╭─ Provided entries
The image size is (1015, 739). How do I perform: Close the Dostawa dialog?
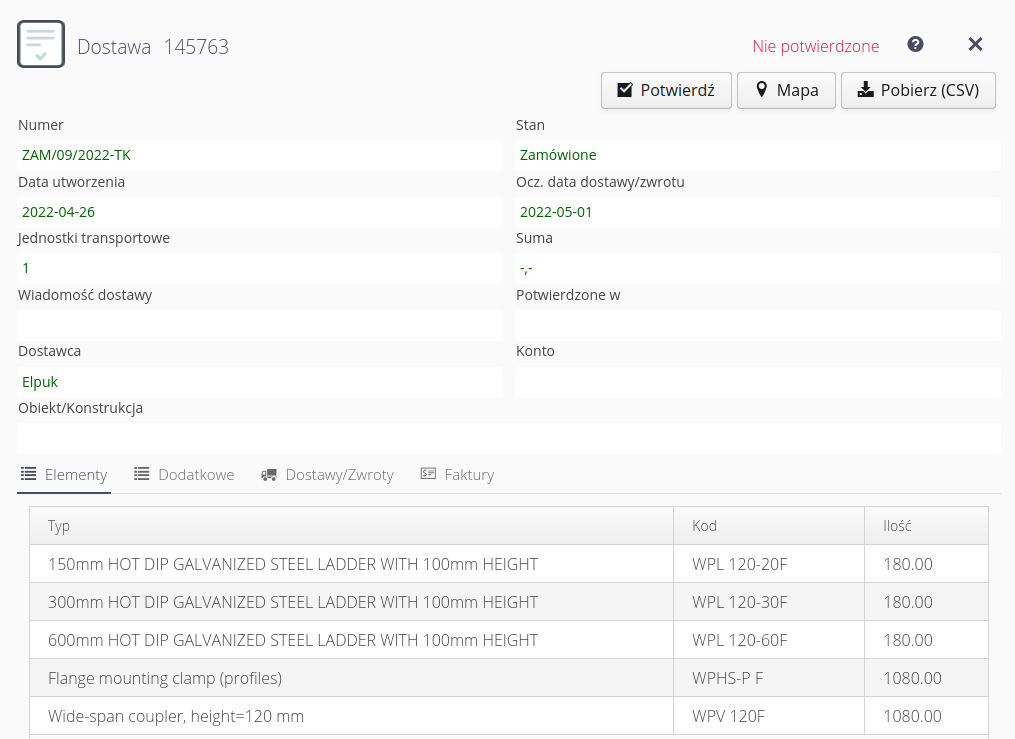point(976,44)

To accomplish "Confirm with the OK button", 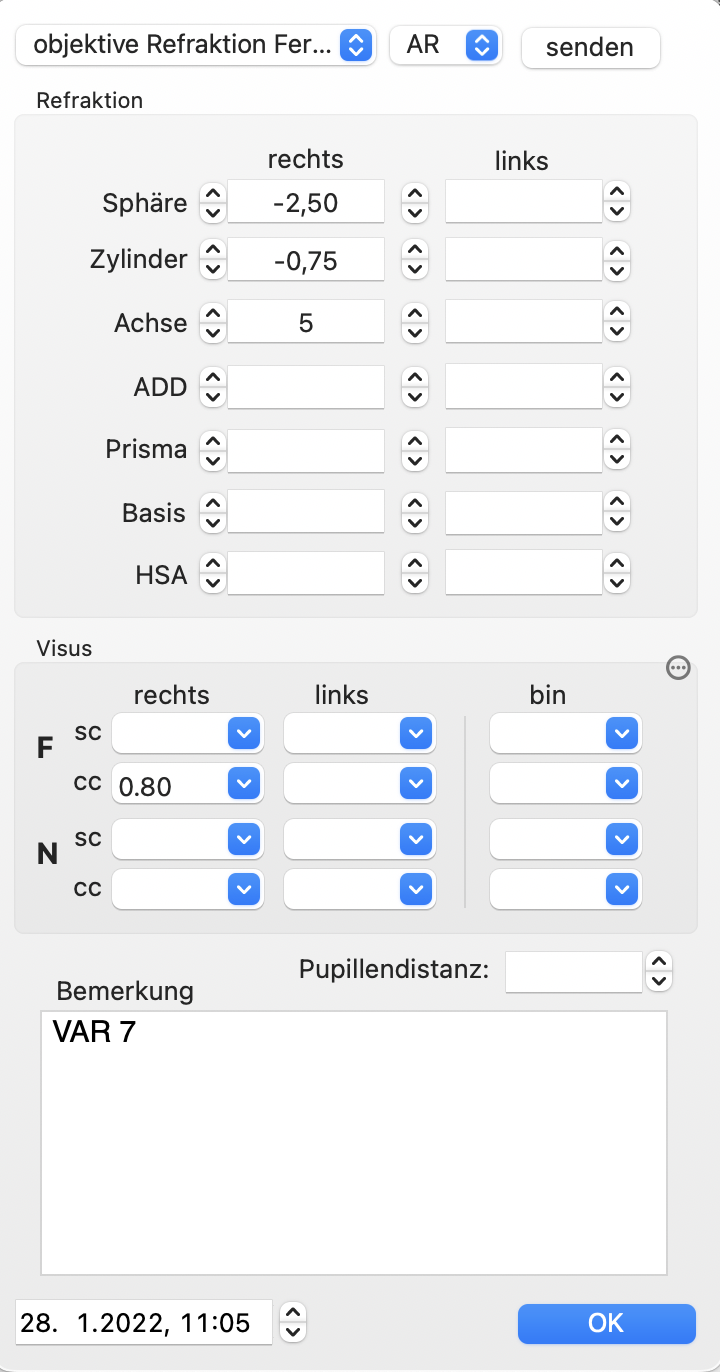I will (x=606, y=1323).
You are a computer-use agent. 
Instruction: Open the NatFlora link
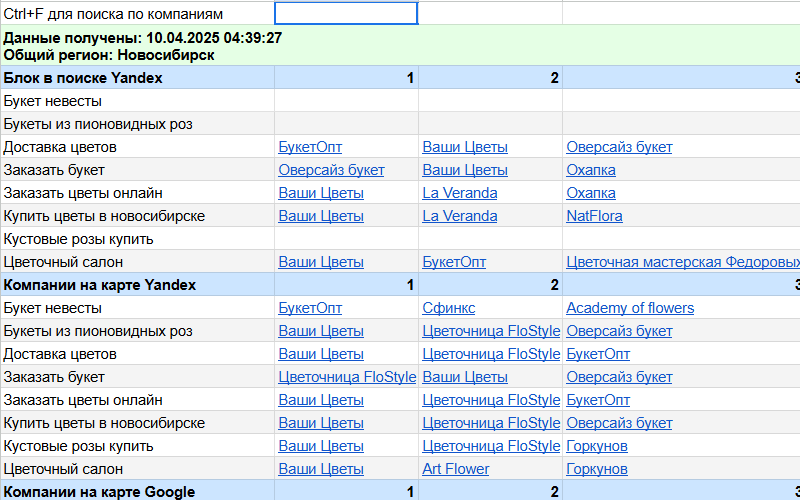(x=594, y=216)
╰─
> [Aim of the task]: Quote, word for word and nothing more, every line from the line with "You are a computer-use agent." to the end of the entries, including both ends; skip any pictures.

> [Exercise output]:
You are a computer-use agent. 
Instruction: Open the NatFlora link
(x=594, y=216)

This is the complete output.